What to produce: Copy nothing but the lines below, from the one with "Burlington County, NJ (658, 1390)" through the one with "Lelut (217, 818)", exactly as written; no pictures should appear.

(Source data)
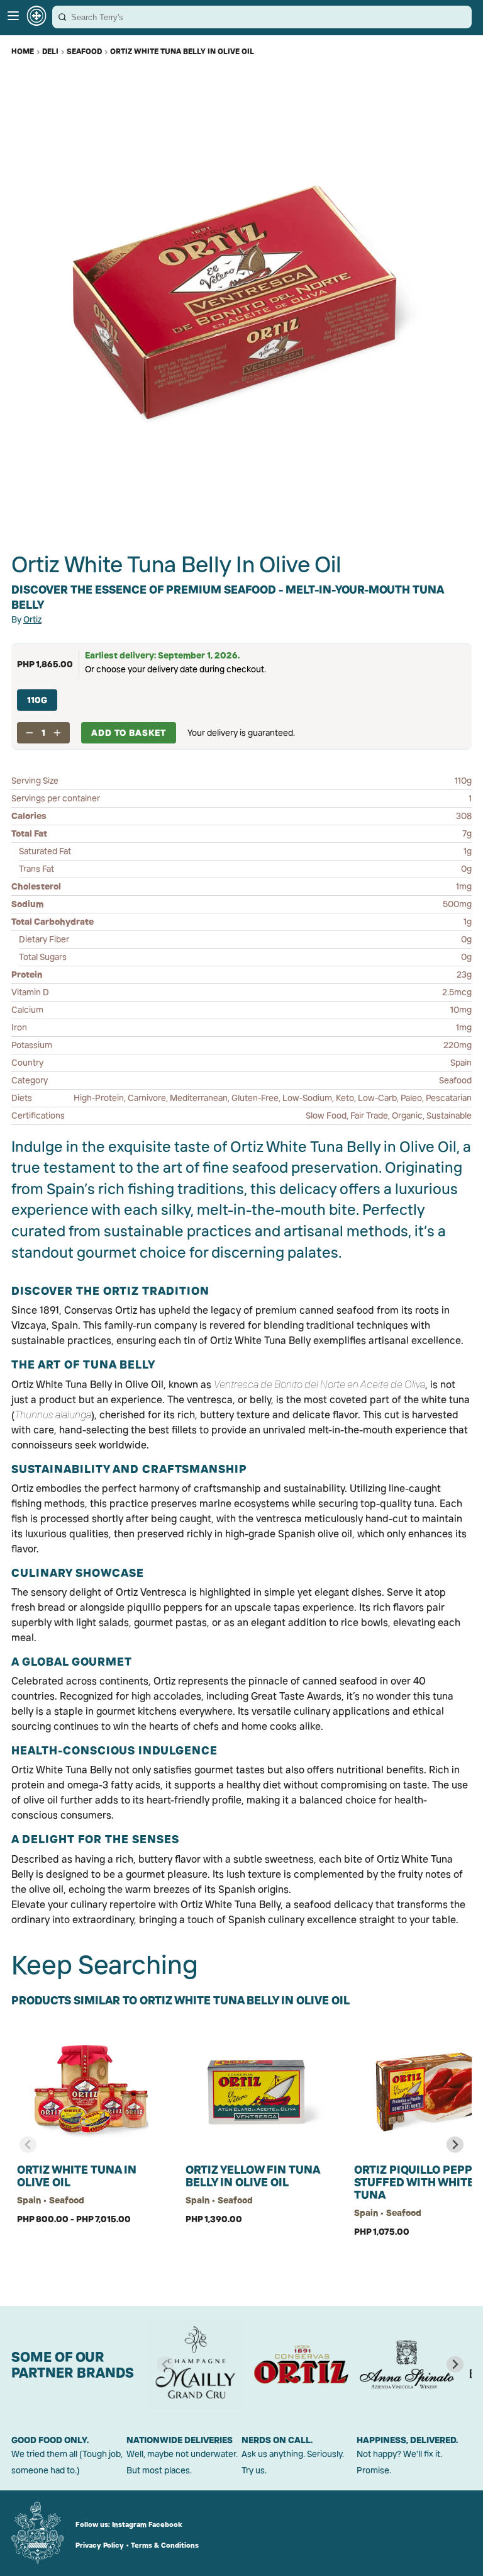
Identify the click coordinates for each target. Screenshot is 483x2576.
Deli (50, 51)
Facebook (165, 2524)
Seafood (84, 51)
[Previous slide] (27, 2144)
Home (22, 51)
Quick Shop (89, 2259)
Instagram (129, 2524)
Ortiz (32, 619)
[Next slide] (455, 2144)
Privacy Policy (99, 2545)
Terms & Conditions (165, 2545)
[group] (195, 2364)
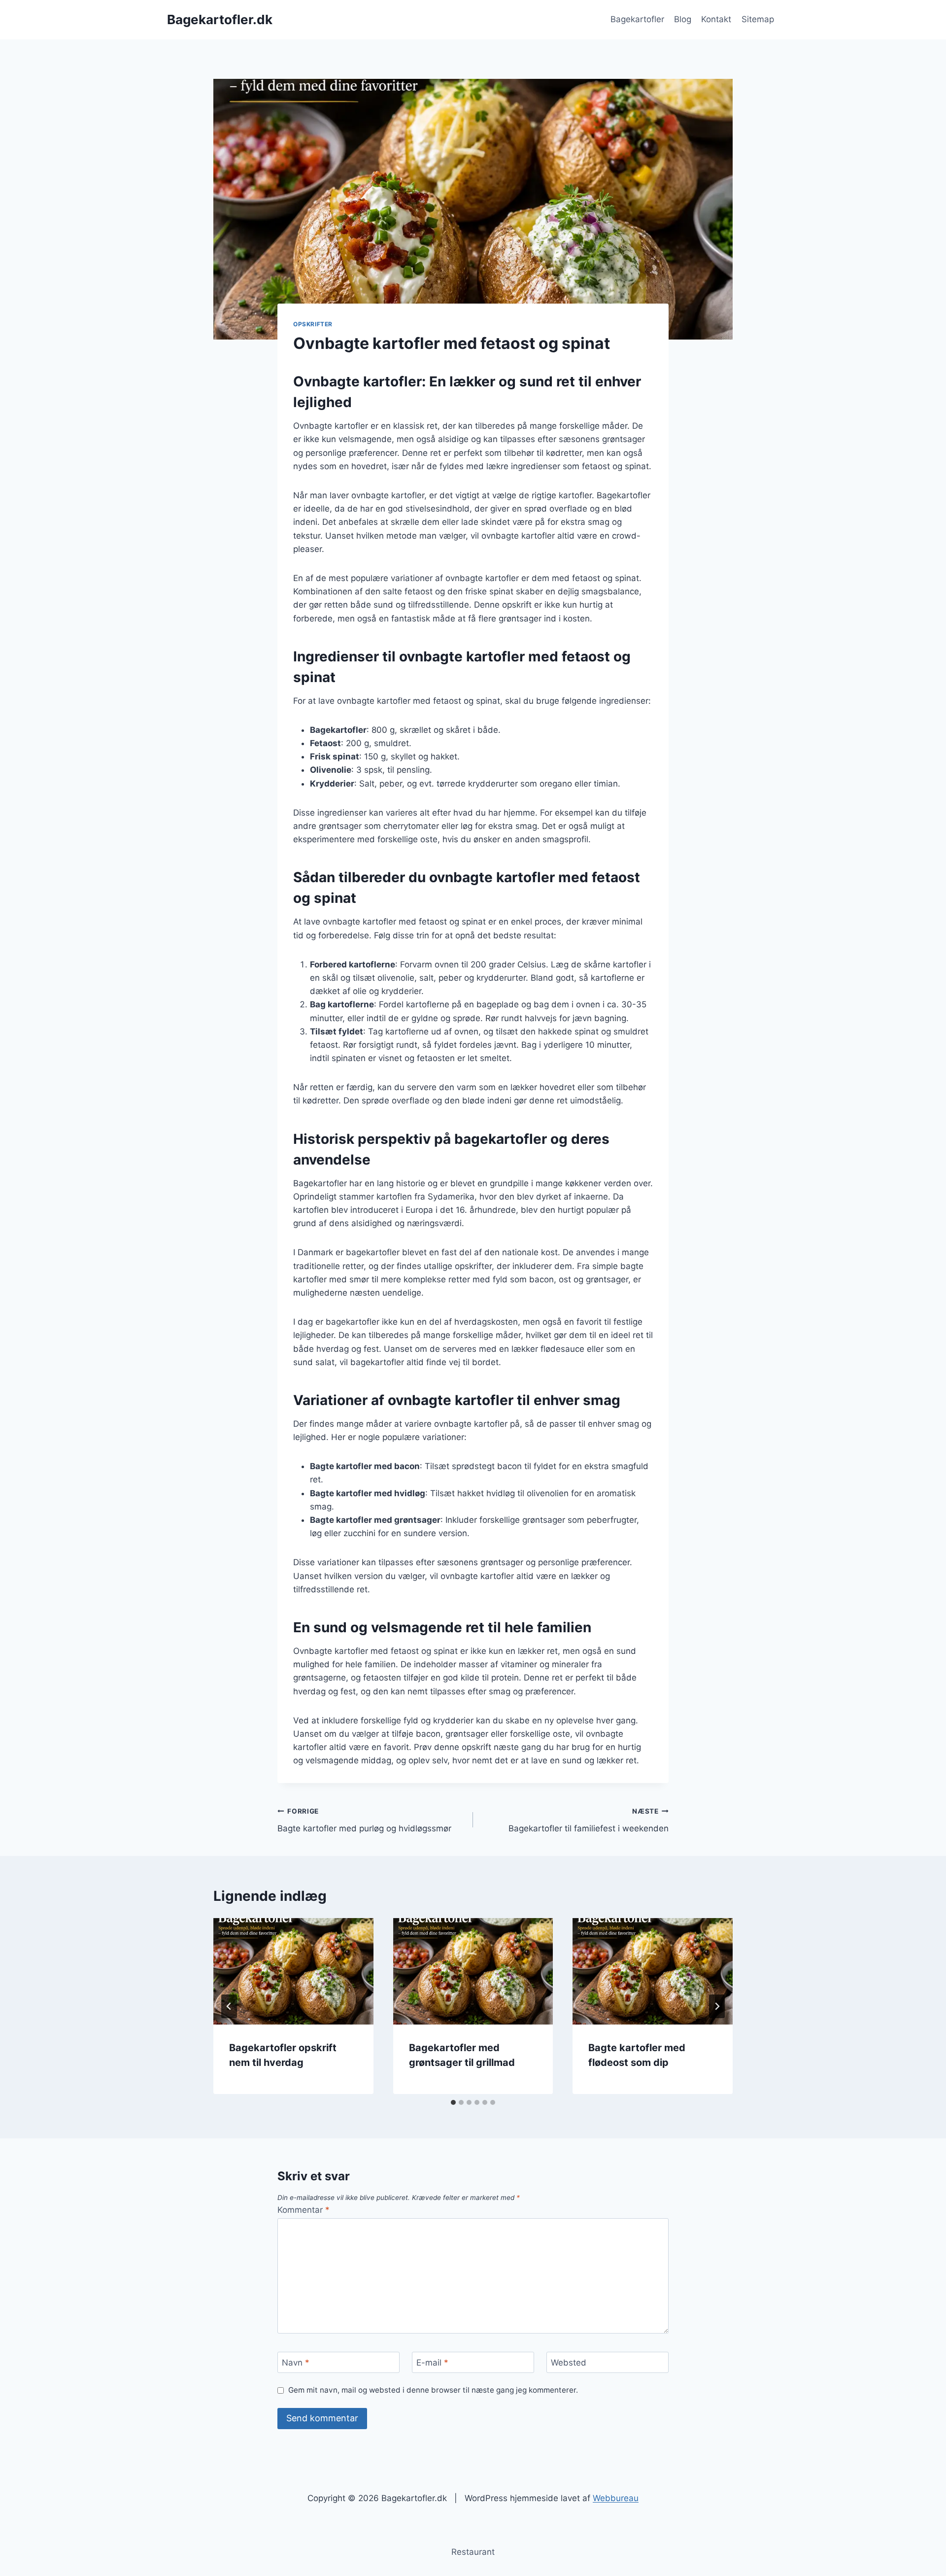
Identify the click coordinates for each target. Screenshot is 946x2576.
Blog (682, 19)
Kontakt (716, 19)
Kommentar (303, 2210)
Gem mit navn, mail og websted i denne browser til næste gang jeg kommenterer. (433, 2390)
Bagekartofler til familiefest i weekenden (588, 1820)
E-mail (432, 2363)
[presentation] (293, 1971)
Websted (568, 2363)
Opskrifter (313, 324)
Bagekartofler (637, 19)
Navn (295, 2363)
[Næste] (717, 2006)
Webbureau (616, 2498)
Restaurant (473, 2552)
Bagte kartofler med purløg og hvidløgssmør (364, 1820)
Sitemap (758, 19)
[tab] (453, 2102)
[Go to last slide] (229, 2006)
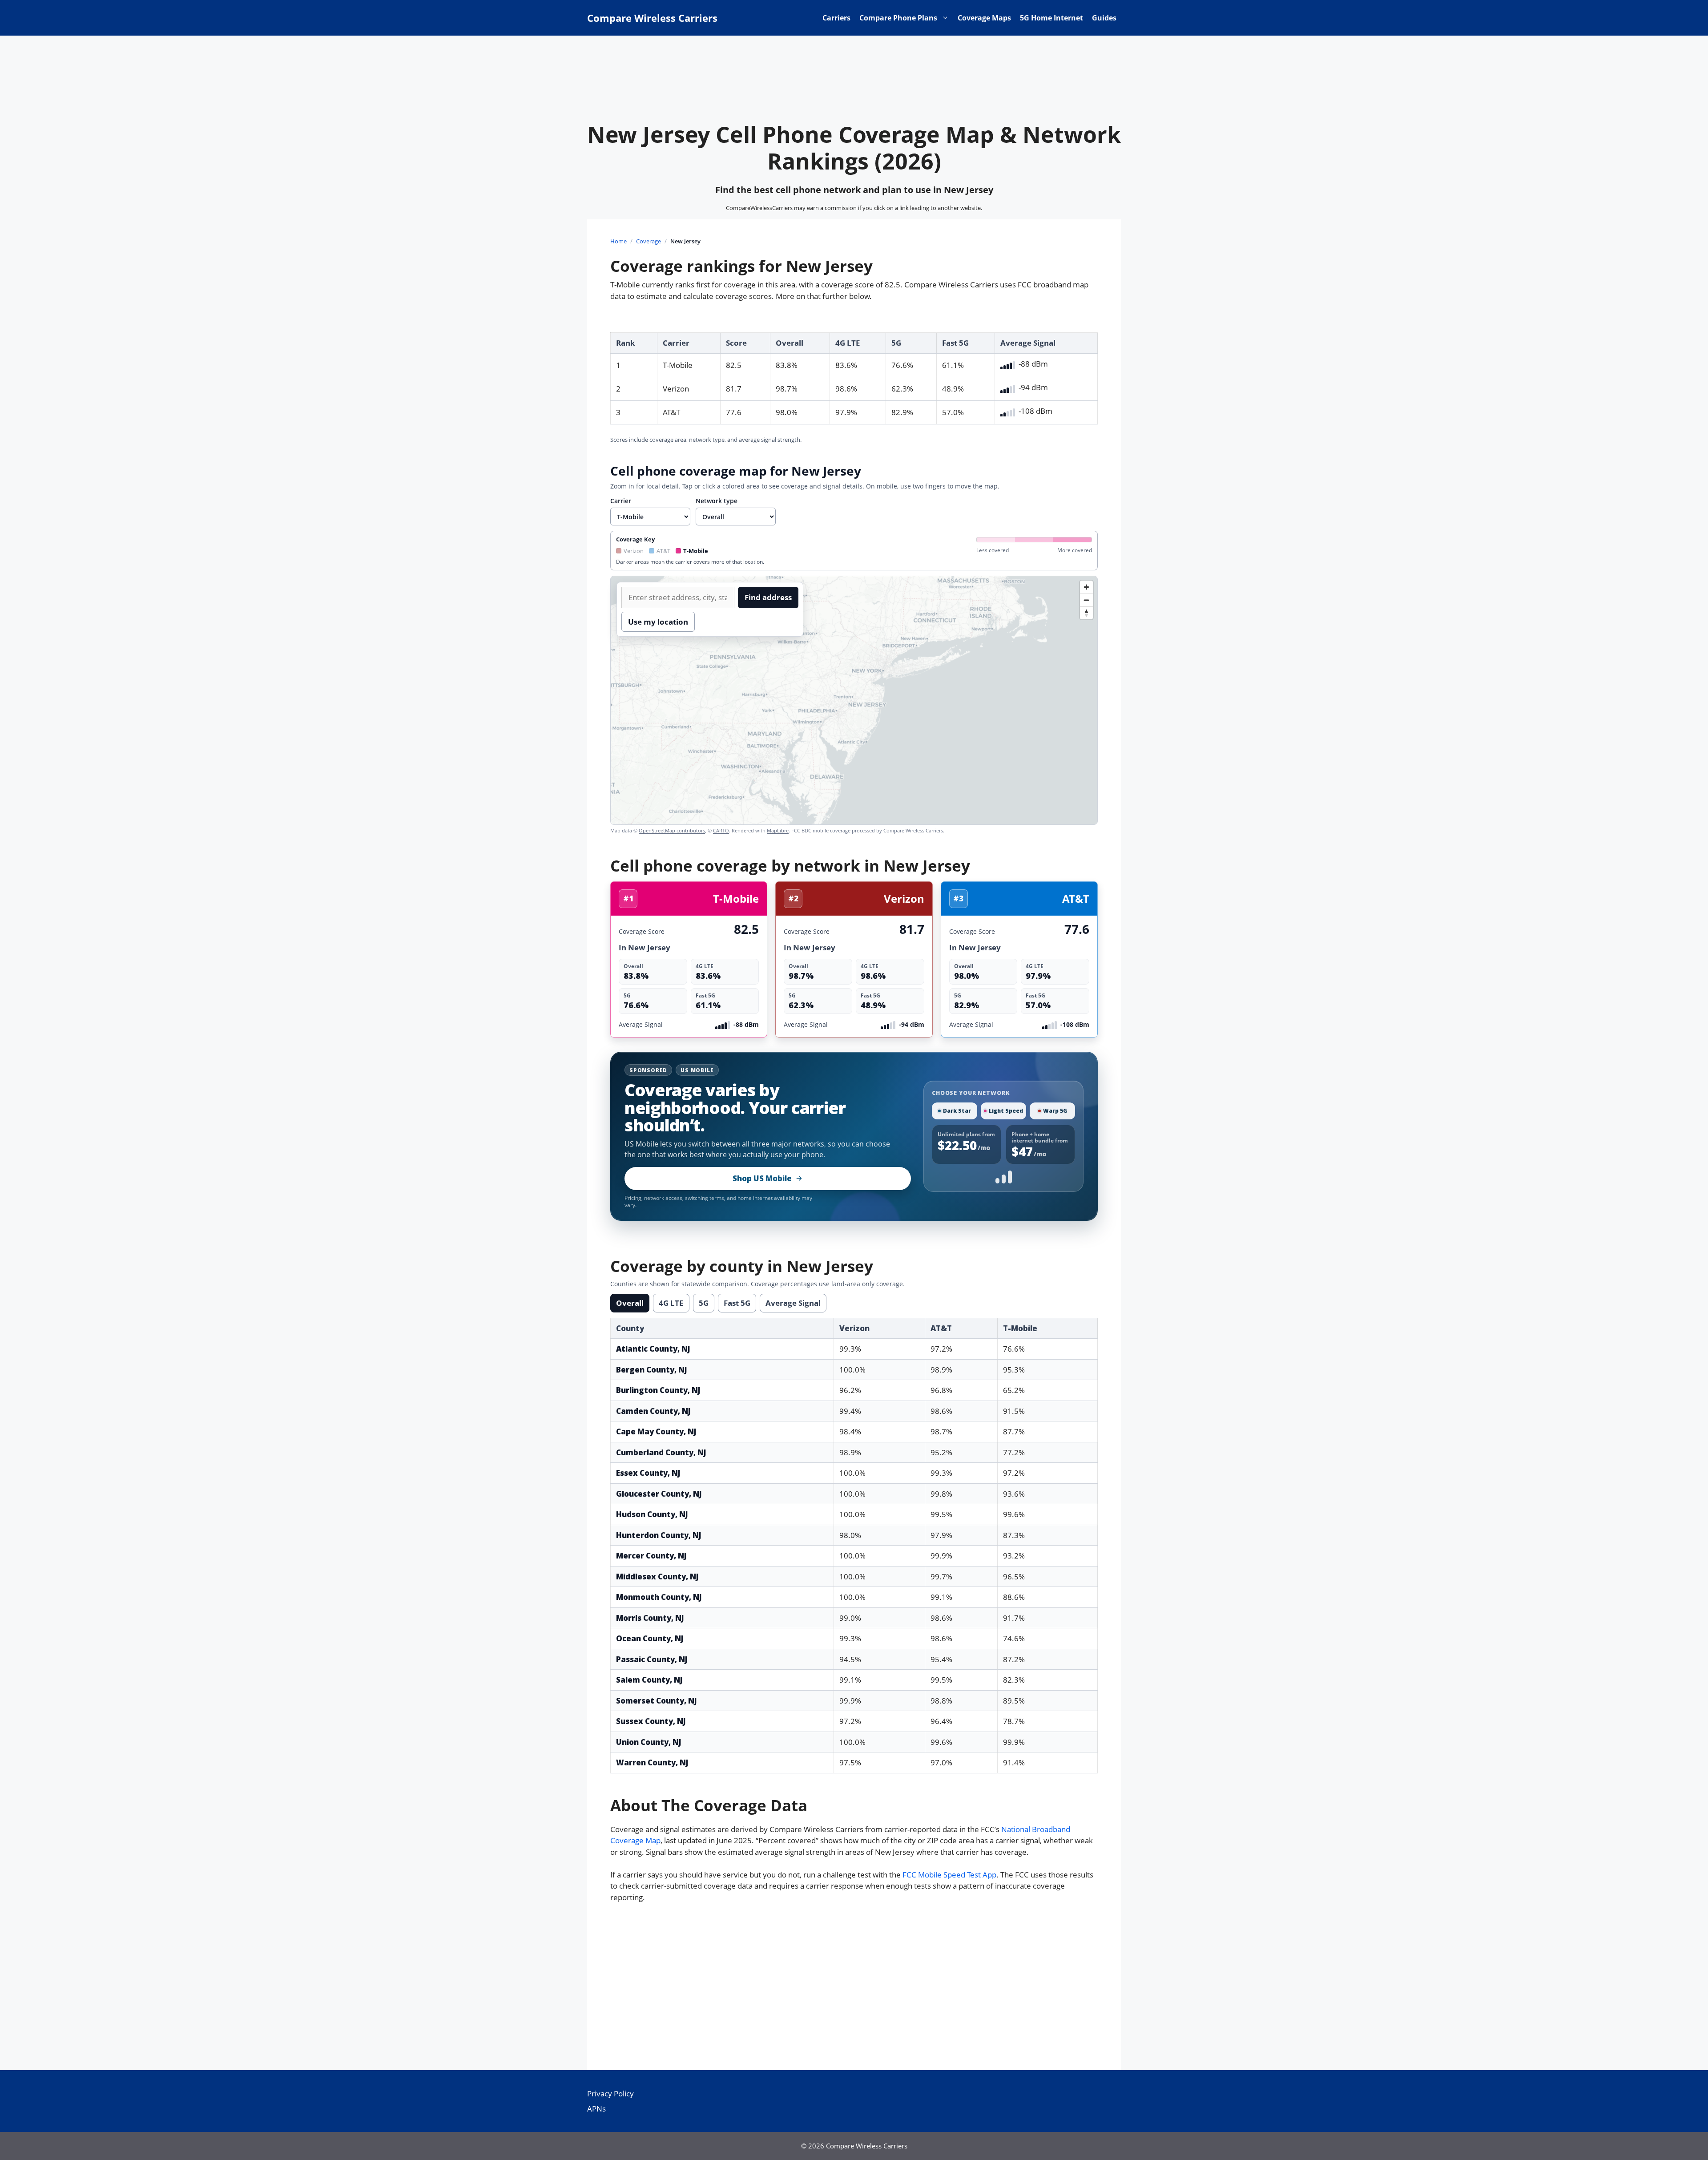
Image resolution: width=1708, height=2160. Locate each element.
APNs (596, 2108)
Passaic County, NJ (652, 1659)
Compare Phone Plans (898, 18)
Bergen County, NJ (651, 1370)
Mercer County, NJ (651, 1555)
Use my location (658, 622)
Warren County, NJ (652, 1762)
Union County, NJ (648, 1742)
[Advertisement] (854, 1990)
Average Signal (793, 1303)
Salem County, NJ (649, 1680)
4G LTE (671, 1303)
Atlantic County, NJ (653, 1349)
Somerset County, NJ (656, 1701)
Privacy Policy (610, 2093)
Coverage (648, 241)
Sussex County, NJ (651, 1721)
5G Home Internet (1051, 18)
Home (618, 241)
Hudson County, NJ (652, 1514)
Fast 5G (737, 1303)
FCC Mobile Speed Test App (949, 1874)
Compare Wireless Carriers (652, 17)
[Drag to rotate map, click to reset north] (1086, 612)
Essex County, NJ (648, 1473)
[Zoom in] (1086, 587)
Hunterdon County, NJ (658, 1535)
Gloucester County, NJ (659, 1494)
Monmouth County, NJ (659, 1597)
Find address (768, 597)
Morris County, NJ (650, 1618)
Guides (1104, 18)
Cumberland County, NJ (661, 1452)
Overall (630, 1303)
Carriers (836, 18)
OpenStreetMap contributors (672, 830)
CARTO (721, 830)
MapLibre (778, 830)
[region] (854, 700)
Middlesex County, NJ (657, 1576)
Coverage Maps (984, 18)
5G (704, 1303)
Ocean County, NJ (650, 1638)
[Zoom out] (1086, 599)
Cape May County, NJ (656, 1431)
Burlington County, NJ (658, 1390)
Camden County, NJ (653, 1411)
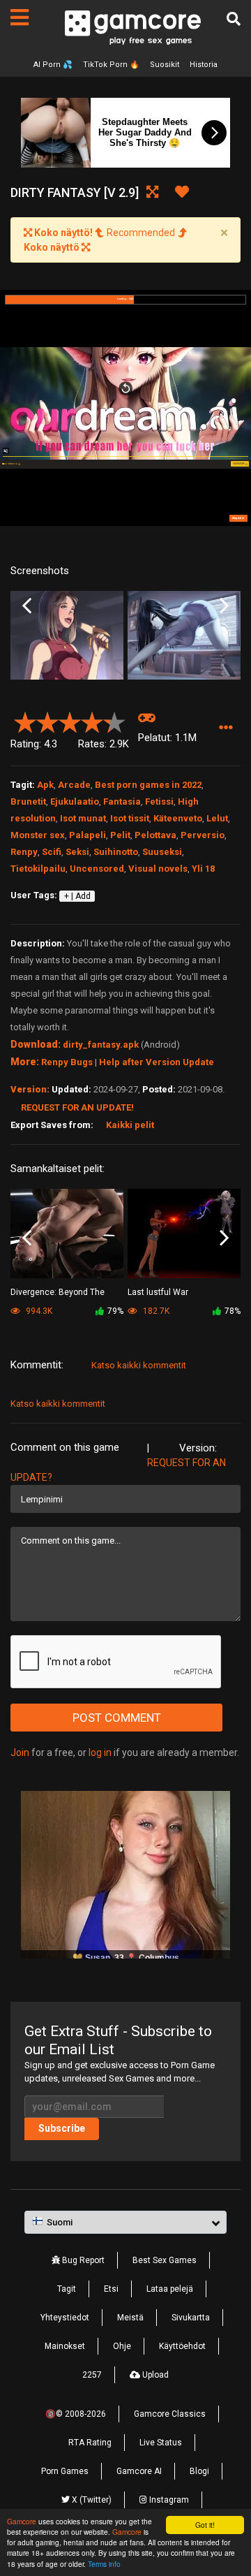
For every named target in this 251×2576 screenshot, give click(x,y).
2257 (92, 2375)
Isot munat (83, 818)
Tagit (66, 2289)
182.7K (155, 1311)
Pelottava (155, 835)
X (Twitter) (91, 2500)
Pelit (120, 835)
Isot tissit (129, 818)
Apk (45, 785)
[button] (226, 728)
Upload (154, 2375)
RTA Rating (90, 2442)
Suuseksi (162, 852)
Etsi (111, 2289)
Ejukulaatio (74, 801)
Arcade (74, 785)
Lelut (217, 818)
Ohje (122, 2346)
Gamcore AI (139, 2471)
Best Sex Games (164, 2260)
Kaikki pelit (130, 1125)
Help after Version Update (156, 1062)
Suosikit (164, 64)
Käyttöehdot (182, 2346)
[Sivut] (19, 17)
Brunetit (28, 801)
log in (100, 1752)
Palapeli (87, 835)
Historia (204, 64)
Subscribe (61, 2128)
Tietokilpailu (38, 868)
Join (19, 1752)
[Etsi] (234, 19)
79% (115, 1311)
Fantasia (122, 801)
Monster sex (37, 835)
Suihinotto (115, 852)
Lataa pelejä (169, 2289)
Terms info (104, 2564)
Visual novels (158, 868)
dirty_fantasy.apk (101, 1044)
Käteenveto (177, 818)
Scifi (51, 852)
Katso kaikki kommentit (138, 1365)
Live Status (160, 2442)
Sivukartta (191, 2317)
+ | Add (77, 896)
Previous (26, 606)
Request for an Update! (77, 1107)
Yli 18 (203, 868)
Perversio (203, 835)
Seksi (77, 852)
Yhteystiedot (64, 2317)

Reply to the task:
Burlington County, NJ (658, 1390)
Camden County, NJ (653, 1411)
For every named target in this 251×2576 screenshot, give click(x,y).
2257 (92, 2375)
Isot munat (83, 818)
Tagit (66, 2289)
182.7K (155, 1311)
Pelottava (155, 835)
X (Twitter) (91, 2500)
Pelit (120, 835)
Isot tissit (129, 818)
Apk (45, 785)
[button] (226, 728)
Upload (154, 2375)
RTA Rating (90, 2442)
Suuseksi (162, 852)
Etsi (111, 2289)
Ejukulaatio (74, 801)
Arcade (74, 785)
Lelut (217, 818)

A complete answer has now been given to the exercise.